Items listed in a dataset
........
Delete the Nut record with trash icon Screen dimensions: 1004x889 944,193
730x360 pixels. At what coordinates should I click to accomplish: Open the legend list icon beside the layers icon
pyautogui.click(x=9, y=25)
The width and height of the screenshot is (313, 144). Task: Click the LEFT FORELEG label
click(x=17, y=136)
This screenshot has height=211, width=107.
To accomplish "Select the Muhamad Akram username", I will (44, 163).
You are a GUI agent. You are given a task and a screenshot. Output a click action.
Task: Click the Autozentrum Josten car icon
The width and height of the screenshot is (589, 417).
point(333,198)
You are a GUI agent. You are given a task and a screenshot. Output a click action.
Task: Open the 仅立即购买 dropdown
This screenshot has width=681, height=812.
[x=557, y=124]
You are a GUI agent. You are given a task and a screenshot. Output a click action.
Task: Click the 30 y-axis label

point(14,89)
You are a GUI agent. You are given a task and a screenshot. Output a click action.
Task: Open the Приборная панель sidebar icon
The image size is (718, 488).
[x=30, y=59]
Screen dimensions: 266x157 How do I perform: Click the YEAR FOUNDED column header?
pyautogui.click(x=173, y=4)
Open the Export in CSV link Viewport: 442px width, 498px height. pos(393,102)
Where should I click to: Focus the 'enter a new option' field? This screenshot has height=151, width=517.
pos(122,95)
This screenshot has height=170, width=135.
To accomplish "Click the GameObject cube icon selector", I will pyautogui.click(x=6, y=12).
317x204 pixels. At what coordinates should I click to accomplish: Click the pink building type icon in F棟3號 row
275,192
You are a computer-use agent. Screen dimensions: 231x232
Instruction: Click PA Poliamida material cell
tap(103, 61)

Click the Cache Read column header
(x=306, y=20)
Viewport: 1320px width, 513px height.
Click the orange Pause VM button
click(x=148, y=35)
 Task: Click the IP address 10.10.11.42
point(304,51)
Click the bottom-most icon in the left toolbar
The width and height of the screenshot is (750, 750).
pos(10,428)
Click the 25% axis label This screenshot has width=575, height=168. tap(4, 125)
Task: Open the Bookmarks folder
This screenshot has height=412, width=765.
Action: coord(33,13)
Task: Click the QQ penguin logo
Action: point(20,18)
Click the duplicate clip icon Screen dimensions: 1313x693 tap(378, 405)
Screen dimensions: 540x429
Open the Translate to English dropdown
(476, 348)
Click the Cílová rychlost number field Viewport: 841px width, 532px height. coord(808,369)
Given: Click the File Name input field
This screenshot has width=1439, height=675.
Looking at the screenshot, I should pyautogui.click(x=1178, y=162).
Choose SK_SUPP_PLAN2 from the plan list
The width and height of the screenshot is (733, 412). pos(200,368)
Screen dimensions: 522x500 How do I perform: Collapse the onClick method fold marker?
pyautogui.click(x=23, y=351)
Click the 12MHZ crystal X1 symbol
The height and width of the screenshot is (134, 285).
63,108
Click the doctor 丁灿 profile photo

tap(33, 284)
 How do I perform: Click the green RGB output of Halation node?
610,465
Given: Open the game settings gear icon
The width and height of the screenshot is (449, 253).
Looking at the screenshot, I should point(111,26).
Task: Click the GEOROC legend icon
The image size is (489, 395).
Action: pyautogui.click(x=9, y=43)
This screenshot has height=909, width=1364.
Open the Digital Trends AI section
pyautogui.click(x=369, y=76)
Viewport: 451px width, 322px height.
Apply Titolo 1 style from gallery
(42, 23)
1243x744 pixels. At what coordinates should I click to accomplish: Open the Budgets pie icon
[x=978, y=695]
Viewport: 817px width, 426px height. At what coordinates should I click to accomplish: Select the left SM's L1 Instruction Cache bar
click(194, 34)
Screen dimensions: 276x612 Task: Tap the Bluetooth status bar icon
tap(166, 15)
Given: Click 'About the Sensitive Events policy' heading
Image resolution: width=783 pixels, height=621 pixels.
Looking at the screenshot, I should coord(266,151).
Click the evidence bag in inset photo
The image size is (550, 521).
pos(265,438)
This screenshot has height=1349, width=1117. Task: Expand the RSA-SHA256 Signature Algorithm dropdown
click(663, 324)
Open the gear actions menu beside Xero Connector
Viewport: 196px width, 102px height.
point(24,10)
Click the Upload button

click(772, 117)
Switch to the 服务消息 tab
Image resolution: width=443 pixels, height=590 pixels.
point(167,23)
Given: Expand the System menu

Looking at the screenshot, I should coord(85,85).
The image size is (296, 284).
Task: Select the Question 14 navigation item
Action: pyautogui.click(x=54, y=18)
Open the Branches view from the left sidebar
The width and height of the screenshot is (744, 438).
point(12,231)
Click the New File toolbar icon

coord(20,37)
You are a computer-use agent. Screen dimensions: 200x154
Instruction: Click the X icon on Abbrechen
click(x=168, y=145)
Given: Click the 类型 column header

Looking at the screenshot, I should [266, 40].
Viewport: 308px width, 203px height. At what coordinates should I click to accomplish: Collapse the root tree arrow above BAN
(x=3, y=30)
........
PROBLEM REQUIREMENTS => Your reply should be one number: the count of lines above that hold the word "sidebar".

YOUR SOLUTION => 2